While strolling through the market snapping photos on Saturday, I wandered up to the Pine Mountain Ranch booth to buy some eggs when I noticed they had chicken livers and hearts. I'd been wanting to make my own chopped liver for a while, so I inquired about the chicken parts. In what is quickly becoming a trend in my life, I was told that someone had just snapped up the last of the chicken bits but they had a package of buffalo livers available. As with the lamb tongues, I rolled with the punches, bought the liver, and set home to do some research. On the walk home, I called my sister Casey and told her I'd scored some buffalo liver, to which she responded, "Is this going to be your new thing? Eating weird parts?" I guess so, Casey. I guess so.
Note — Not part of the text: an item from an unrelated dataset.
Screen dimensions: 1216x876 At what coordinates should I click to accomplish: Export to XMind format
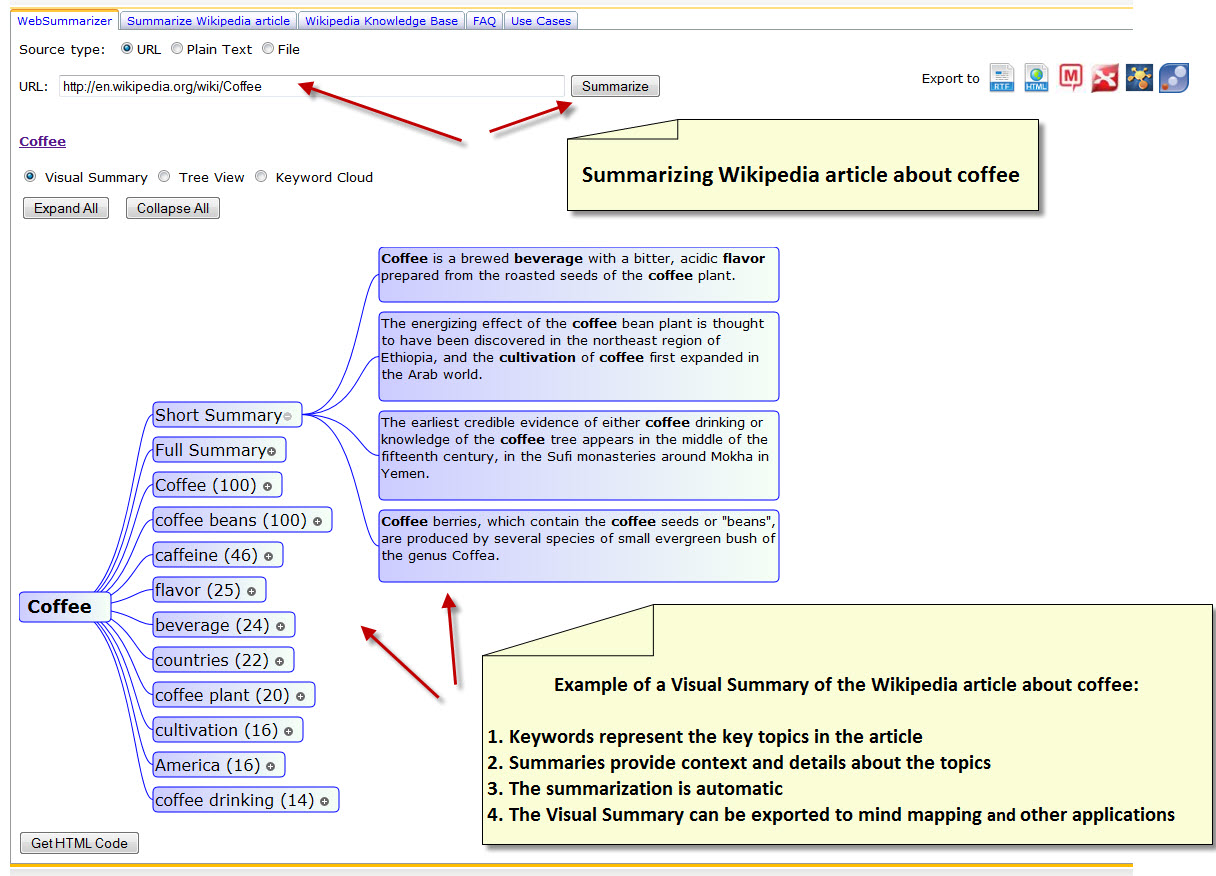click(x=1104, y=77)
After some straightforward Googling of "buffalo liver," "bison liver," and even "beef liver" to round out the information hunt, I found out that soaking liver is pretty much suggested across the board. Some people recommend soaking in milk, others lemon or tomato juice, and a few prefer wine or another alcohol. This is really doing two things: The acids in the milk/juice/booze help tenderize the meat, and they tone down the strong flavor that liver can carry with it, especially if the liver comes from an older animal. I knew the livers I bought were probably the best money could buy, so I wasn't really worried about masking any off flavors, but I chose to marinate in red wine to be on the safe side (also, wine is rarely a bad idea). On another note, liver can be difficult to slice, but my friendly ranchers packaged the buffalo pre-sliced so I didn't have to worry about it. Perfect slices of even width made my job pretty easy.
A few hours of marinating later, I turned my cast iron pan up to smokin' hot, and seared the livers without letting them overcook, and served them up with flash roasted (really, broiled) veggies and some quinoa pilaf (which is just quinoa cooked in water with oregano, garlic powder, thyme, salt and pepper, and a skosh of tomato paste). I was pleasantly surprised! Yes, it tastes like liver, but the first taste on the tip of my tongue was of a really good steak - likely due to the caramelization of the searing...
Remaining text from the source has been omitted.